Copy all lines below containing "computer".

------

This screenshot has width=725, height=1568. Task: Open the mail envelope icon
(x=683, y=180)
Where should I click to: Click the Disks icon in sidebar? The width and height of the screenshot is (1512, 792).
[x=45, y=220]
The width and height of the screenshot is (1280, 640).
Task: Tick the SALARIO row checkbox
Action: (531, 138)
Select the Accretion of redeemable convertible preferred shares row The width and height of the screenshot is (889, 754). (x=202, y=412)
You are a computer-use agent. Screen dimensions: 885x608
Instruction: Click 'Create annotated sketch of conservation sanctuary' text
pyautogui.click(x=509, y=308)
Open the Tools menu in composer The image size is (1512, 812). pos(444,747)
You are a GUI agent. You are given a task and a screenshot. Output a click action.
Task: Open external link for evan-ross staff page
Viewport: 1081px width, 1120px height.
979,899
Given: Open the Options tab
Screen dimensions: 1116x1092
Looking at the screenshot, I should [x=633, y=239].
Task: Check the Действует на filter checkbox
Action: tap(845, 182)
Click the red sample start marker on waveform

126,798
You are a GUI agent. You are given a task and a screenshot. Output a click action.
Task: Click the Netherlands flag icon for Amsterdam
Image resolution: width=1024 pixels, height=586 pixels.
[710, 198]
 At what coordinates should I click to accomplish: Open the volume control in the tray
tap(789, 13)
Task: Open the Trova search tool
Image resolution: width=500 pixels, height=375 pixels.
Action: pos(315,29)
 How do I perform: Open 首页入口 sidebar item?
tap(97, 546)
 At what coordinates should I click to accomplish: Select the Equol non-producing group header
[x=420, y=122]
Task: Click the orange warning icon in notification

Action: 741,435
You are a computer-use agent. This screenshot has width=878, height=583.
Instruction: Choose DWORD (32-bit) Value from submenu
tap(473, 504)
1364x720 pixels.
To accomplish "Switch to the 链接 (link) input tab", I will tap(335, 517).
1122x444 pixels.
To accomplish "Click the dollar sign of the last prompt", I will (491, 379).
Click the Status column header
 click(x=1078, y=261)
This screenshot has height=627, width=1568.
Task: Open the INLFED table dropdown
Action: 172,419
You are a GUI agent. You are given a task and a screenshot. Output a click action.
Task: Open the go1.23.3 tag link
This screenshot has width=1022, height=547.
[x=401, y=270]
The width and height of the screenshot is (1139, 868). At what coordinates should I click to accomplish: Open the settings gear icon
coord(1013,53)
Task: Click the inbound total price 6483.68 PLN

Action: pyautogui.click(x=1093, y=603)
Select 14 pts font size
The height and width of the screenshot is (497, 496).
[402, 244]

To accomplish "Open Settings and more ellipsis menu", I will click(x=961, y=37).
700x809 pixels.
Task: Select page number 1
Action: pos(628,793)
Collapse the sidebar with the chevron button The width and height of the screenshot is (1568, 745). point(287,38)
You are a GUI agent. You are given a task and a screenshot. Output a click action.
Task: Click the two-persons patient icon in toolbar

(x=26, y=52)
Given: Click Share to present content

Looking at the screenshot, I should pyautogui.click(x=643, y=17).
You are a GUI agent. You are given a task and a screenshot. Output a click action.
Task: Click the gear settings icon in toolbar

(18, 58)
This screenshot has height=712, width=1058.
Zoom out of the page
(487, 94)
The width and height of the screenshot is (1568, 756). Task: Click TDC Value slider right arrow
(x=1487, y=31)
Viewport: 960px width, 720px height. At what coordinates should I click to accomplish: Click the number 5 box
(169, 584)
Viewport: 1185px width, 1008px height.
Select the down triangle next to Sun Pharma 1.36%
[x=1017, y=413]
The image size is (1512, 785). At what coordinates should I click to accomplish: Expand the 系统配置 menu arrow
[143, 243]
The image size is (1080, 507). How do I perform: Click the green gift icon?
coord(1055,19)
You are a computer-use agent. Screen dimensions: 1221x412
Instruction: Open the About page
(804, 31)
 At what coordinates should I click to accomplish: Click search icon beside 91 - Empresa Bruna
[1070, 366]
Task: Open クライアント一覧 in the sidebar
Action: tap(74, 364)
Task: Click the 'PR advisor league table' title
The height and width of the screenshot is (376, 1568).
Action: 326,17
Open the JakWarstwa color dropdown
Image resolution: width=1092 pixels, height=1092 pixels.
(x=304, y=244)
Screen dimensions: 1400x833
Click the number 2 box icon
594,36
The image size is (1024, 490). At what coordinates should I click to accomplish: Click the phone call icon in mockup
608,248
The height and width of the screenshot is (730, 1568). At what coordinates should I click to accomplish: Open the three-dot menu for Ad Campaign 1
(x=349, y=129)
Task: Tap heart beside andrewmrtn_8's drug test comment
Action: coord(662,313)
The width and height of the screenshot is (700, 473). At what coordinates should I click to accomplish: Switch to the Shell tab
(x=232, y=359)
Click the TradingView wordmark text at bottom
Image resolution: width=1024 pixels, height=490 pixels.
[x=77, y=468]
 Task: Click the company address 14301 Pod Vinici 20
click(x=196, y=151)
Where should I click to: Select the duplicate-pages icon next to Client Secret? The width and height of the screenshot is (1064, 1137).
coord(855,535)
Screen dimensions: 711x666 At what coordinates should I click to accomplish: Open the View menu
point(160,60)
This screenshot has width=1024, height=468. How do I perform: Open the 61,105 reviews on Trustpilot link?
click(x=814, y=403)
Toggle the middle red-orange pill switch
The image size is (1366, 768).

------

== Your response ==
You are a computer-use agent. Screen dimensions: 885x608
You are a computer-use agent. This screenshot has width=878, height=583.
You are a computer-use agent. Screen dimensions: 1221x412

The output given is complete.